# [Exercise]
Without including any pictures, copy every line below exactly.

**** Listed entries ****

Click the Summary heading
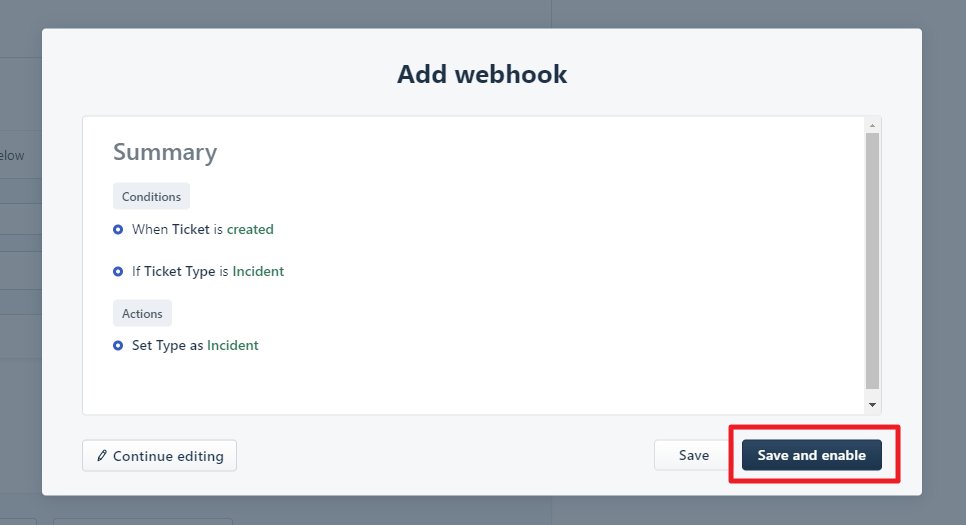The height and width of the screenshot is (525, 966). coord(165,152)
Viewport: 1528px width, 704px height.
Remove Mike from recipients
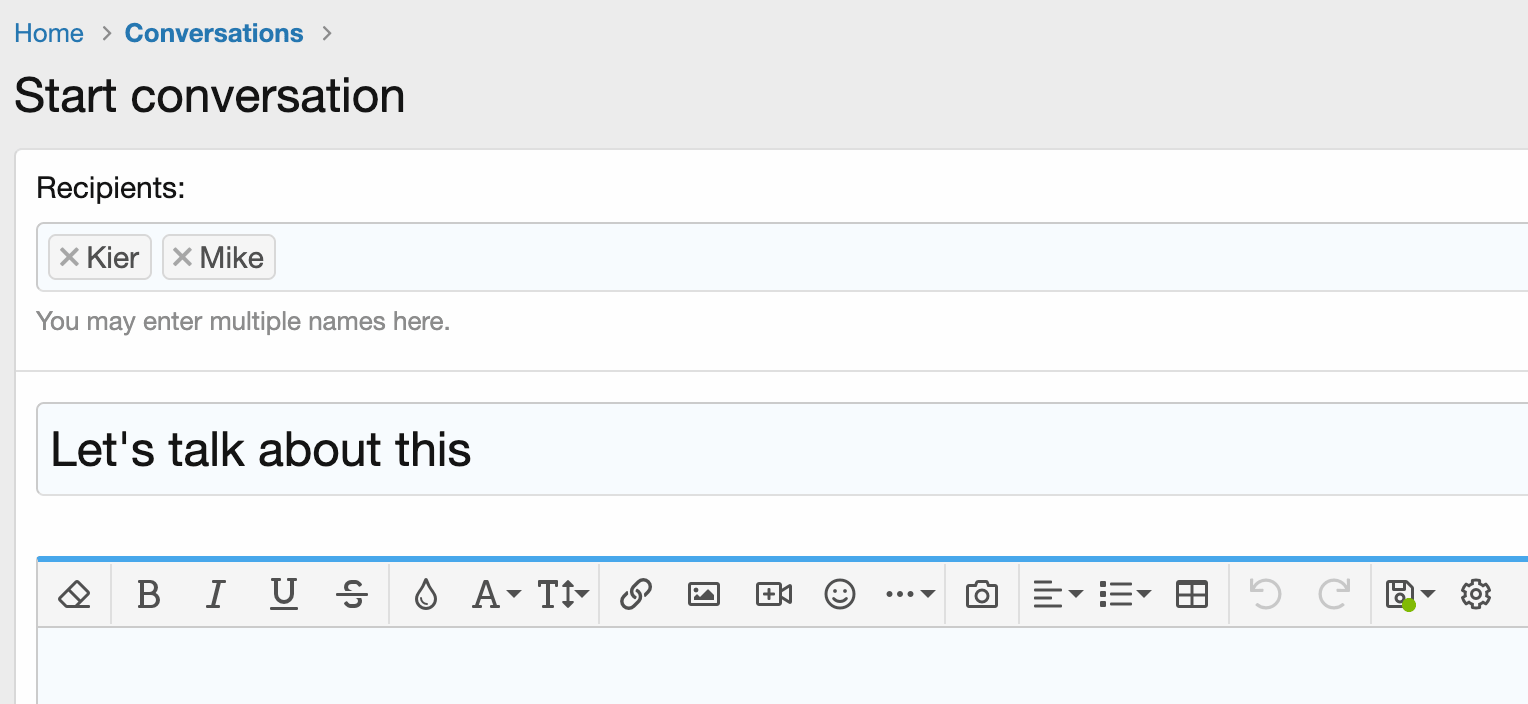click(182, 257)
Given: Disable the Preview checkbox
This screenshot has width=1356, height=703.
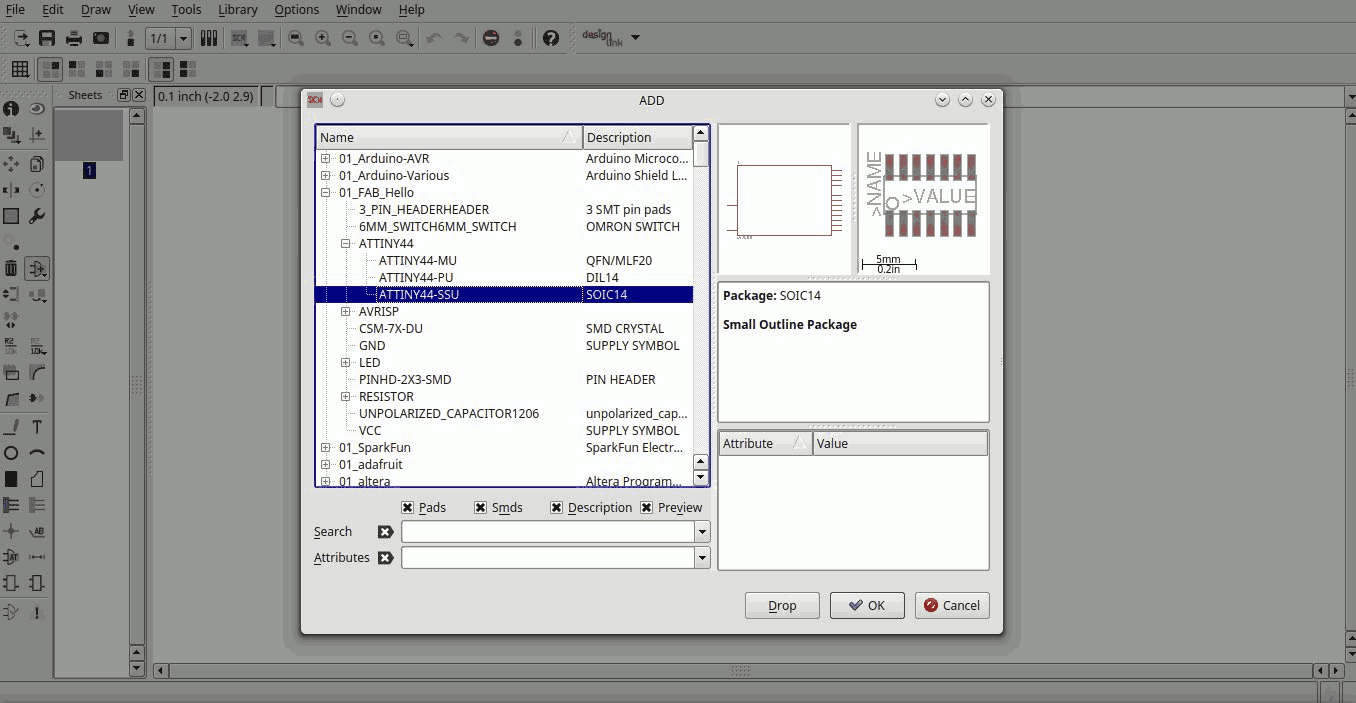Looking at the screenshot, I should 647,508.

****

# [Worked solution]
Click the Summary heading
The height and width of the screenshot is (525, 966). coord(165,152)
Viewport: 1528px width, 704px height.
Remove Mike from recipients
click(182, 257)
Given: Disable the Preview checkbox
This screenshot has width=1356, height=703.
Looking at the screenshot, I should 647,508.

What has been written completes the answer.